For numerical stability, training is done on the log-scale using the relation $\log r(\boldsymbol{Z}, \boldsymbol{\theta}) = \text{logit}(c^*(\boldsymbol{Z}, \boldsymbol{\theta}))$, where $c^*(\cdot, \cdot)$ denotes the Bayes classifier as described in the Methodology section. Hence, the neural network
should be a mapping from $\mathcal{Z} \times \Theta$ to $\mathbb{R}$, where $\mathcal{Z}$ and $\Theta$ denote the sample and parameter spaces, respectively.
When the neural network is a DeepSet
, two requirements must be met. First, the number of input neurons in the first layer of the outer network must equal $d$ plus the number of output neurons in the final layer of the inner network. Second, the number of output neurons in the final layer of the outer network must be one.
When applying the estimator to data Z
, by default the likelihood-to-evidence ratio $r(\boldsymbol{Z}, \boldsymbol{\theta})$ is returned (setting the keyword argument classifier = true
will yield class probability estimates). The estimated ratio can then be used in various Bayesian (e.g., Hermans et al., 2020) or frequentist (e.g., Walchessen et al., 2024) inferential algorithms.
Examples
using NeuralEstimators, Flux
# Data Z|μ,σ ~ N(μ, σ²) with priors μ ~ U(0, 1) and σ ~ U(0, 1)
d = 2 # dimension of the parameter vector θ
n = 1 # dimension of each independent replicate of Z
m = 30 # number of independent replicates in each data set
sample(K) = rand32(d, K)
simulate(θ, m) = [ϑ[1] .+ ϑ[2] .* randn32(n, m) for ϑ in eachcol(θ)]
# Neural network
w = 128
ψ = Chain(Dense(n, w, relu), Dense(w, w, relu), Dense(w, w, relu))

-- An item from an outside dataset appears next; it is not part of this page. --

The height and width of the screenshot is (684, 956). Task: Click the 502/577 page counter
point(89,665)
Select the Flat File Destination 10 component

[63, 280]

ϕ = Chain(Dense(w + d, w, relu), Dense(w, w, relu), Dense(w, 1))
network = DeepSet(ψ, ϕ)
# Initialise the estimator
r̂ = RatioEstimator(network)
# Train the estimator
r̂ = train(r̂, sample, simulate, m = m)
# Inference with "observed" data (grid-based optimisation and sampling)
θ = sample(1)
z = simulate(θ, m)[1]
θ_grid = f32(expandgrid(0:0.01:1, 0:0.01:1))' # fine gridding of the parameter space
r̂(z, θ_grid) # likelihood-to-evidence ratios over grid
mlestimate(r̂, z; θ_grid = θ_grid) # maximum-likelihood estimate
posteriormode(r̂, z; θ_grid = θ_grid) # posterior mode
sampleposterior(r̂, z; θ_grid = θ_grid) # posterior samples
# Inference with "observed" data (gradient-based optimisation using Optim.jl)
using Optim
θ₀ = [0.5, 0.5] # initial estimate
mlestimate(r̂, z; θ₀ = θ₀) # maximum-likelihood estimate
posteriormode(r̂, z; θ₀ = θ₀) # posterior mode
NeuralEstimators.IntervalEstimator
— TypeIntervalEstimator <: BayesEstimator
IntervalEstimator(u, v = u, c::Union{Function, Compress} = identity; probs = [0.025, 0.975], g = exp)
IntervalEstimator(u, c::Union{Function, Compress}; probs = [0.025, 0.975], g = exp)
A neural estimator that jointly estimates marginal posterior credible intervals based on the probability levels probs
(by default, 95% central credible intervals).
The estimator employs a representation that prevents quantile crossing. Specifically, given data $\boldsymbol{Z}$, it constructs intervals for each parameter $\theta_i$, $i = 1, \dots, d,$ of the form,
\[[c_i(u_i(\boldsymbol{Z})), \;\; c_i(u_i(\boldsymbol{Z})) + g(v_i(\boldsymbol{Z})))],\]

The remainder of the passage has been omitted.